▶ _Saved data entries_
—————

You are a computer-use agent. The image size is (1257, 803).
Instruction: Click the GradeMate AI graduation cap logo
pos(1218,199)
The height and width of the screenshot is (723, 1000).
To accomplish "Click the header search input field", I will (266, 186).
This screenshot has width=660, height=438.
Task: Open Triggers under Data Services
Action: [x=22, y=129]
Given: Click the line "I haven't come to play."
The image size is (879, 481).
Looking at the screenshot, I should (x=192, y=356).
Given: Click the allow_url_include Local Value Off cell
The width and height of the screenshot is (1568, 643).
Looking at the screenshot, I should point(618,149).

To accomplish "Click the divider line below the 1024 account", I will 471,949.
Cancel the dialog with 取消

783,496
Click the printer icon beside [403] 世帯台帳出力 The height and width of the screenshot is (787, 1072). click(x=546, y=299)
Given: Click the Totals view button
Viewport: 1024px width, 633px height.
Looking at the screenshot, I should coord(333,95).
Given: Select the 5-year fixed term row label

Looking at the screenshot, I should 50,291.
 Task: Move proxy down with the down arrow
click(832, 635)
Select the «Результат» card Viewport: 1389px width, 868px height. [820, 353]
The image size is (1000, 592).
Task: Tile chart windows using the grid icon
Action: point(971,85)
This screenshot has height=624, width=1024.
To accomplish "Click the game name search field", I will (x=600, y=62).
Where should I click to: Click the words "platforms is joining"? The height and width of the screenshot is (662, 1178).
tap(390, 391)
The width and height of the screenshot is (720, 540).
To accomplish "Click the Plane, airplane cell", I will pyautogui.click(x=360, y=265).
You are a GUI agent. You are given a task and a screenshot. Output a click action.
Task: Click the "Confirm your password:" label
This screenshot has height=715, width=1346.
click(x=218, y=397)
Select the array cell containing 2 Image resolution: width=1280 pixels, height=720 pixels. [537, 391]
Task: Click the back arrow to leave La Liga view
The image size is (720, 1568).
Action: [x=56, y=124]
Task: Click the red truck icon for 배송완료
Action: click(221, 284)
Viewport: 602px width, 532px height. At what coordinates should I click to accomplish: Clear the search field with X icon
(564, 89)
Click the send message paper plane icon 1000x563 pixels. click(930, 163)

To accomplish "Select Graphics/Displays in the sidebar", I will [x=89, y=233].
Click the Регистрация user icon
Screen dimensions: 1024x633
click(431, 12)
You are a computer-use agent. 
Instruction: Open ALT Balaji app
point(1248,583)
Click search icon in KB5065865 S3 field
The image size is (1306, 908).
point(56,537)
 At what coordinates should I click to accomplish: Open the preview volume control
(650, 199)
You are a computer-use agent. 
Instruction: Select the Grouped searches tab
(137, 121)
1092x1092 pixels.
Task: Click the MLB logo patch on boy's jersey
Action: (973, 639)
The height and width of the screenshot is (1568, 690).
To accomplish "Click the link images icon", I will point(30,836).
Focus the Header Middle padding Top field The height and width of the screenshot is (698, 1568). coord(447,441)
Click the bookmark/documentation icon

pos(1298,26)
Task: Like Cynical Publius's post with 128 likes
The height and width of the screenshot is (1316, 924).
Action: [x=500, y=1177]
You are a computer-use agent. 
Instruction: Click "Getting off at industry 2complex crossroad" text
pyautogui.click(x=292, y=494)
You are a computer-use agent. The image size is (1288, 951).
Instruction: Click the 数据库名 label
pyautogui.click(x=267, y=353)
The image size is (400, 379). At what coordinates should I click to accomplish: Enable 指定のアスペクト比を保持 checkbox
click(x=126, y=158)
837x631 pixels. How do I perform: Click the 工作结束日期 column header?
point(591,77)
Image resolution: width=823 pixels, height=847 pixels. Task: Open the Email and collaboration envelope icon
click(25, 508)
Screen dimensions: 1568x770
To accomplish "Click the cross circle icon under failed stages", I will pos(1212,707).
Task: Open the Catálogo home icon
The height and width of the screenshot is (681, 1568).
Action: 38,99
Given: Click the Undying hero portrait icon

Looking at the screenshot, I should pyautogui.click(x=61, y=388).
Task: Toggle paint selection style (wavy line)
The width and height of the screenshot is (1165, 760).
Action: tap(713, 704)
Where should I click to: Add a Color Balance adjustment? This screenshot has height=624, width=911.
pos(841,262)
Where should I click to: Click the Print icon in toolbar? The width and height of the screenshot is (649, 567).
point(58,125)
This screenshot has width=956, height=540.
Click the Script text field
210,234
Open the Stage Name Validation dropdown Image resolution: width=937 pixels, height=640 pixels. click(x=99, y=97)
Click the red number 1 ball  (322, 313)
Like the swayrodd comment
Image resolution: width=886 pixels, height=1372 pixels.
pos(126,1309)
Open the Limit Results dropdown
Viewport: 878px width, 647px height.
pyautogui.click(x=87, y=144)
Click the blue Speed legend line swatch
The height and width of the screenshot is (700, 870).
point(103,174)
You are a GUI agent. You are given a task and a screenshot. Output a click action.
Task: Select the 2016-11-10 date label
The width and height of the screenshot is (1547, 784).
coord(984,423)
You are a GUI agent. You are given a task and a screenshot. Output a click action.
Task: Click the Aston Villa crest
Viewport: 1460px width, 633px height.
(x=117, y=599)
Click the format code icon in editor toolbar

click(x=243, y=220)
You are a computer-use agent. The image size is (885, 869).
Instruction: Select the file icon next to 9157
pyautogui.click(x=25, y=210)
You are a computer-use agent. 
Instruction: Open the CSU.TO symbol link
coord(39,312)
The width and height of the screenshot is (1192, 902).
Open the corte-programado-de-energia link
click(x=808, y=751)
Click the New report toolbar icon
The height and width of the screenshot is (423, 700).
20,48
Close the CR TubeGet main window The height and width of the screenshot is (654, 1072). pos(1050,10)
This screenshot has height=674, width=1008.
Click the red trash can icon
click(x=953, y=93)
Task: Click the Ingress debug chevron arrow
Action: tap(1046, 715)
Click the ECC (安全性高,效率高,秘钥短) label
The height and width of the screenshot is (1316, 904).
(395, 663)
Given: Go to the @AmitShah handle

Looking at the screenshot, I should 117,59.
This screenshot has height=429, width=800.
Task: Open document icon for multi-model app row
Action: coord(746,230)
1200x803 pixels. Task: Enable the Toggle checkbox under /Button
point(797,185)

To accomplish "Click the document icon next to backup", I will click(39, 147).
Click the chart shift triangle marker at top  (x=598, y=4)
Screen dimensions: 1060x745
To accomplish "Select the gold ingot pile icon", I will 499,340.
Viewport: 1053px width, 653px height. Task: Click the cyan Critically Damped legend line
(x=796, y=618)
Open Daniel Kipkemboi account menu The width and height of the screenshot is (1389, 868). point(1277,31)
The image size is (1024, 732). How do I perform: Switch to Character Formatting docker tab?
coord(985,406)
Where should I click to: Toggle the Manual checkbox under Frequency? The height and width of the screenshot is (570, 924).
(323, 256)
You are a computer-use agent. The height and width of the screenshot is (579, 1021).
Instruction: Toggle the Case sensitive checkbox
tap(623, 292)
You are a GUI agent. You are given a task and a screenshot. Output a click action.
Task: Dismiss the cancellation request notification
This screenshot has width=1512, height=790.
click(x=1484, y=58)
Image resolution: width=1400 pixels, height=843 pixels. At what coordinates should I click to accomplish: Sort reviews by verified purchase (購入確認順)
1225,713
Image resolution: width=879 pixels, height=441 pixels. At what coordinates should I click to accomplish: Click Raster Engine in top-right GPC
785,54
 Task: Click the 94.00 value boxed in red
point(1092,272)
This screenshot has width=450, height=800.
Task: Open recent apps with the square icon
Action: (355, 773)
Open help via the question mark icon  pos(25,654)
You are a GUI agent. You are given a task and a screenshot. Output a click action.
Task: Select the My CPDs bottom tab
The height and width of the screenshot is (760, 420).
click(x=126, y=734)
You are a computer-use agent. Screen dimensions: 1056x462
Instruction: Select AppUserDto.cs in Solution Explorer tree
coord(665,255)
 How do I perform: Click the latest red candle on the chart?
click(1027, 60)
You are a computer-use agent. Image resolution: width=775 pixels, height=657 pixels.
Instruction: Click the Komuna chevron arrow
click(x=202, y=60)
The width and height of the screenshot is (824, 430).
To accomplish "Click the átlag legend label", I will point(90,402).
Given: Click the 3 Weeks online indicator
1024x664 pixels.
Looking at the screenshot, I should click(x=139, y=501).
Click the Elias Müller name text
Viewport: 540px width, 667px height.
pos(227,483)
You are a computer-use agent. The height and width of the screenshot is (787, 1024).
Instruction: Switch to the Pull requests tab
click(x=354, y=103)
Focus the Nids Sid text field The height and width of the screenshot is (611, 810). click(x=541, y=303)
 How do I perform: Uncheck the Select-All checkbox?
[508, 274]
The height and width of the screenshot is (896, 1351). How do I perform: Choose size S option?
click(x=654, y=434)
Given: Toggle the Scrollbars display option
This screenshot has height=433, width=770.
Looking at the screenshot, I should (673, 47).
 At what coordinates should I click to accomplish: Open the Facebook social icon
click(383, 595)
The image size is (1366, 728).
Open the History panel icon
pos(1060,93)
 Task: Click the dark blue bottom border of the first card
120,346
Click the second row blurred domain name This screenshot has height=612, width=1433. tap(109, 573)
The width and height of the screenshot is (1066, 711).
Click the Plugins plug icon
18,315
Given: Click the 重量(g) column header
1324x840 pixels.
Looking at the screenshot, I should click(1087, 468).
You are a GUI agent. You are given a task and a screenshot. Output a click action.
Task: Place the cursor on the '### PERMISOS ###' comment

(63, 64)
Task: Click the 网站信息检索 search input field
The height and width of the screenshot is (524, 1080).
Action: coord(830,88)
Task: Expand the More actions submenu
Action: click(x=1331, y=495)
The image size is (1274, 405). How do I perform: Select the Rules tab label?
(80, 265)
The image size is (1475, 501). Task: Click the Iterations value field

—————

▶ _Goal of the exercise_
Print exactly the lines from the beginning of the entries through the line with "The height and width of the screenshot is (723, 1000).". Output nothing more.

▶ _Exercise answer_
You are a computer-use agent. The image size is (1257, 803).
Instruction: Click the GradeMate AI graduation cap logo
pos(1218,199)
The height and width of the screenshot is (723, 1000).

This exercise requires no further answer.